In altro articolo è stato tratteggiato lo sviluppo dell'aereo negli anni 30, il bombardiere beneficiò di tutte le innovazioni descritte in tale articolo. Per una serie di ragioni lo sviluppo del bombardiere fu più rapido di quello dei caccia. La rivoluzione avvenne nel 1934 con l'introduzione del Martin Bomber della Glenn Martin americana.

Il B10, questa era la denominazione di progetto, era monoplano, dotato di eliche a passo variabile, ipersostentatori, freni alle ruote, cabina di pilotaggio chiusa, armi difensive in torrette chiuse. Tutte cose eccezionali, ma il punto vero era che con la sua velocità di 340 km/h superava quella di tutti i caccia biplani esistenti e lo rendeva inintercettabile.

Fu la sua presenza a far giungere il primo minostro britannico dell'epoca alla conclusione che "i bombardieri riusciranno sempre a passare" scatenando un panico politico verso i bombardieri che, grazie alla sovrastima della potenza aerea tedesca portò a 4 anni dopo all cedimento a Monaco di Francia e Regno Unito sulla crisi Cecoslovacca.

72 morti ogni tonnellata di bombe sganciate. Questo parametro, ricavato dalle prime esperienze di bombardamento su Barcellona durante la guerra civile spagnola fu il dato che alimentò il panico politico.

Ma mentre la politica si autocompiaceva della propria potenza aerea (Germania e Italia) o ne paventava l'uso (Francia e Inghilterra) la campana di allarme data dall'introduzione del Martin B-10 lanciava progettisti, aziende areanautiche e stati maggiori alla corsa di nuove prestazioni che pareggiassero quelle del B10.

Nel campo dei bombardieri la prima a giungere a qualcosa di simile al B10 fu l'Unione Sovietica che produsse il Tupolev Ant-40 noto come SB2 o Katiusha con una velocità massima di 450 km/h che due anni dopo fu un'amara sorpresa per i caccia legionari biplani (Fiat C.R.32) (velocità massima 375 km/h !!!) nella guerra di spagna che riuscirono ad intercettarli solo attendendoli a quota molto maggiore e piombando su di essi in picchiata. L'uso che i repubblicani fecero di questo straordinario aereo fu assolutamente sbagliato impiegandolo tatticamente in appoggio alle truppe di terra; con ciò permettendo gli agguati dei patetici CR32.

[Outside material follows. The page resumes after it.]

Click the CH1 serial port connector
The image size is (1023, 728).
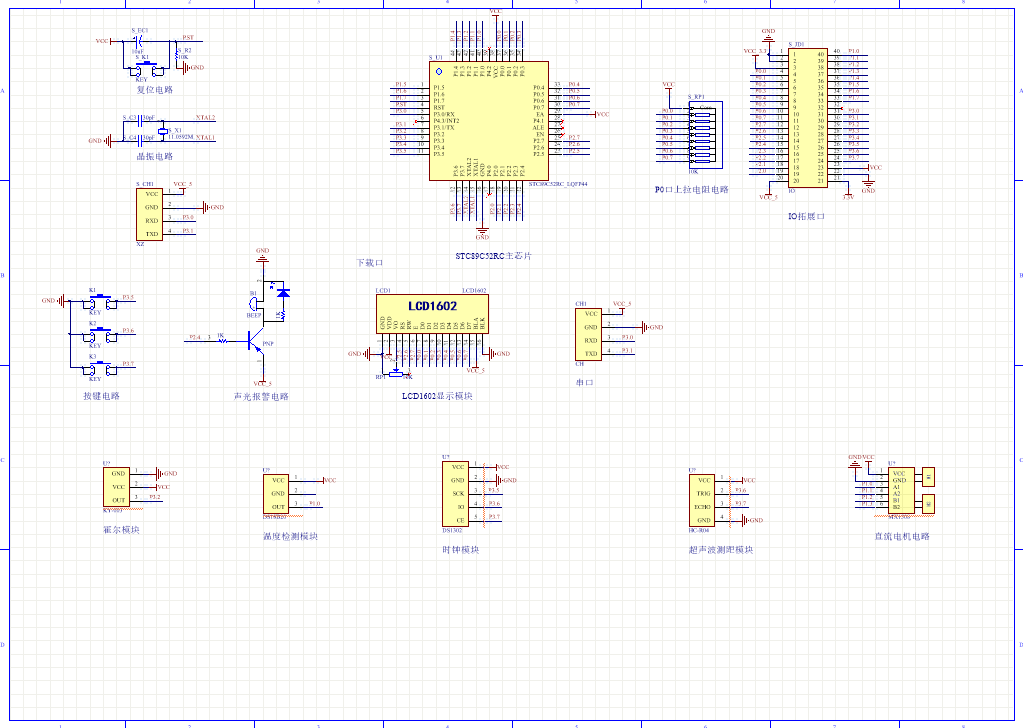(x=590, y=334)
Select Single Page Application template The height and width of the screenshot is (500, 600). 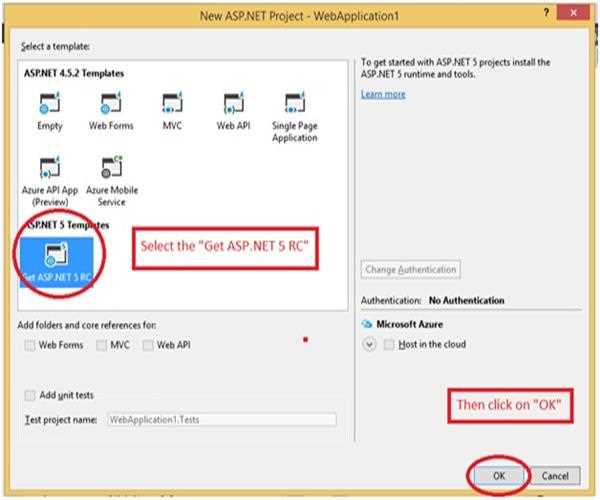coord(294,107)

L'esperienza spagnola del SB2 ebbe comunque gravi conseguenze sulla produzione di caccia italiani in quanto i piloti, agli ispettori ministeriali che raccoglievano osservazioni sulle esigenze dei combattenti, chiesero velocità, velocità; ciò indusse gli stessi ispettori a definire le specifiche per il nuovo caccia italiano sottovalutando pesantemente l'armamento di lancio (era accettata anche una sola mitragliatrice pesante).

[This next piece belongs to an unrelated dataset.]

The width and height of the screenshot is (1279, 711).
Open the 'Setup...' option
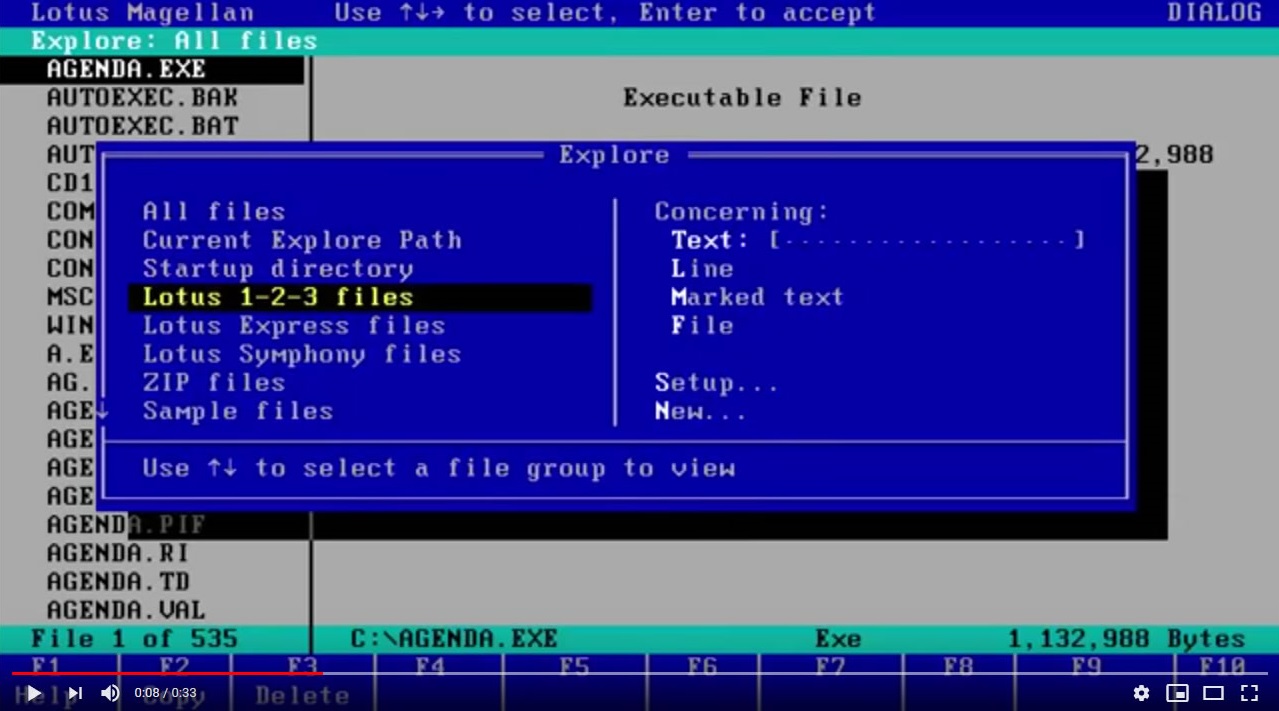point(718,382)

Parallelamente al B10 a all'SB2 tutte le maggiori aviazioni stavano freneticamente sviluppando i propri progetti di bombardieri aderenti alle nuove caratteristiche che il B10 aveva dimostrato essere raggiungibili. Le strade intraprese dalle varie nazioni furono però nettamente diverse:

- La Germania si indirizzò verso la realizzazione di bombardieri tattici con un breve raggio d'azione ed elevata robustezza

- Il Regno Unito sviluppò una pletora di modelli, ciascuno con una specifica caratteristica portata al massimo, ma carenti per tutte le altre: il wellington con uno straordinario raggio d'azione, ma lento e vulnerabile, l'Hampden di elevata velocità, ma dal breve raggio d'azione. Il Fairey Battle, unico bombardiere tattico per il campo di battaglia, eccelleva invece in negativo in tutte le prestazioni

- Gli stati uniti pianificarono lo sviluppo di bombardieri robusti, veloci e a grande raggio di azione seppure di carico non eccezionale

- Il Giappone sacrificò all'autonomia ogni altra caratteristica del bombardiere ottenendo macchine dall'autonomia e dalla vulnerabilità straordinarie.

- L'Italia si mosse confusamente e seppure nel 36 si assumessero iindirizzi chiari si pervenne poi ad adottare una serie di modelli che erano stati sviluppati al di fuori di tali indirizzi.